La campagne électorale qui déroule ses jours longs et monotones, entame sa phase de vérité, qui va s’imposer non pas à l’opposition au sens abstrait du terme mais aux 14 candidats engagés dans une compétition dont la règle première est : chacun pour soi. Les meetings unitaires où chaque candidat souscrit au leitmotiv lancinant que le candidat Abdoulaye Wade doit se retirer de la course au pouvoir finiront par les lasser et leurs militants respectifs aussi, sans compter l’électorat potentiel.

 

 

L’unité des 13 candidats, qui ne se sont fait aucune concession au moment de leur sélection au sein des coalitions, contre un seul, a une signification peu glorieuse puisqu’elle suggère qu’elle est la seule condition de la victoire sur le candidat du régime. Et de voir se désagréger cette stratégie de jour en jour, construit progressivement un mythe d’invincibilité de Me Wade que même l’argument de son illégitimité ne peut briser dès lors que le Conseil constitutionnel l’a drapé du manteau de la légalité.

 

 

L’esprit rigoureusement mathématique du candidat Macky Sall n’a-t-il pas compris que comparer les foules que rassemble le M-23 à ceux du candidat du pouvoir ramène à cette équation qu’il faut les diviser par autant sensibilités qui les composent pour obtenir le quotient du candidat solitaire. Il a donc choisi de faire bande à part pour mieux se compter. Un tel pari découle d'une confiance en ses propres forces et lui confère en même temps une autonomie de sa logistique et de son discours programmatique puisqu’il ne devrait se contenter comme certains de vagues références aux Assises nationales desquelles il s’est démarqué avec pertinence.

 

 

Que le reste de l’opposition en prenne ombrage est certainement normal.
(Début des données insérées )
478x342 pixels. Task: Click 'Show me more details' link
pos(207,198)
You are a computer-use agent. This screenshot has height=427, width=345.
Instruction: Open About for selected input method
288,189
Mais que cette attitude lui attire cette vaste polémique dénote d’une maladresse de ses auteurs. En ciblant le candidat Macky Sall, Idrissa Seck et les autres leaders de l’opposition le posent en principal challenger de Me Wade dans la conscience des populations. La cohésion de l’opposition se fissure dès lors et la proposition d’Omar Faye de Leeral askan wi marque imperceptiblement une césure nécessaire entre l’opposition politique traditionnelle et une partie la société dite civile fourvoyée dans l’activisme politique le plus débridé.

 

 

Omar Faye pense en effet que ''les membres du M-23, candidats à l’élection présidentielle doivent aller en campagne et le M-23, dans sa structure, continuer à mener le combat contre l’irrecevabilité de la candidature de Wade.'' Il semble mesurer les conséquences si dans la meilleure des hypothèses pour lui, la cause de l’irrecevabilité triomphait sur le terrain de la lutte politique, soit que le président en exercice renonce à son droit acquis, soit qu’un coup de force l’y contraigne : que fera-t-on de la majorité de son parti à l’Assemblée nationale et au Sénat  et de la mise en branle par cette majorité de la procédure constitutionnelle, l’organisation des élections, notamment ?

 

 

Le débat entretenu depuis l’alternance révèle l’inconséquence et l’immaturité de la classe politique sénégalaise jusqu’au niveau le plus élevé. Les tares cachées par l’assistance d’une administration restée performante faisant désormais défaut, certains grands commis de l’Etat se montreront dans toute la faiblesse de leur argumentation. Certains devraient éviter de tomber dans le mimétisme facile des réalités d’ailleurs. Car en effet, la politique n’est pas un débat d’idées mais un rapport de forces comme le disait Léon Trotsky ; et l’a montré son tragique destin de perdre son combat contre Staline brocardé ''la plus éminente médiocrité du parti''.

 

 

Une fois bloqué au carrefour qui sépare la Médina autrefois rebelle du plateau administratif, le M-23 est allé à Canossa, ne pouvant pas déposer ses doléances au Ministère de l’Intérieur. A Alioune Tine qui proclame commander à 1 million de manifestants comme ''Napoléon commande à 100 millions'' dans la chanson, la ligne rouge avait été fixée comme au Front pour la régularité et la transparence des élections (Frte), un certain 6 février 2000. En des circonstances similaires, partis de la permanence du Pds, le secrétaire général Abdoulaye Wade à la tête, 15 partis politiques coalisés avaient réussi à franchir la ligne rouge. Il avait fallu le doigté du ministre de l’époque, un certain général Lamine Cissé, pour que la situation ne dégénère. Le 6 février n’était pas le 18 Thermidor pour le leader du M-23, Alioune Tine. La prochaine fois…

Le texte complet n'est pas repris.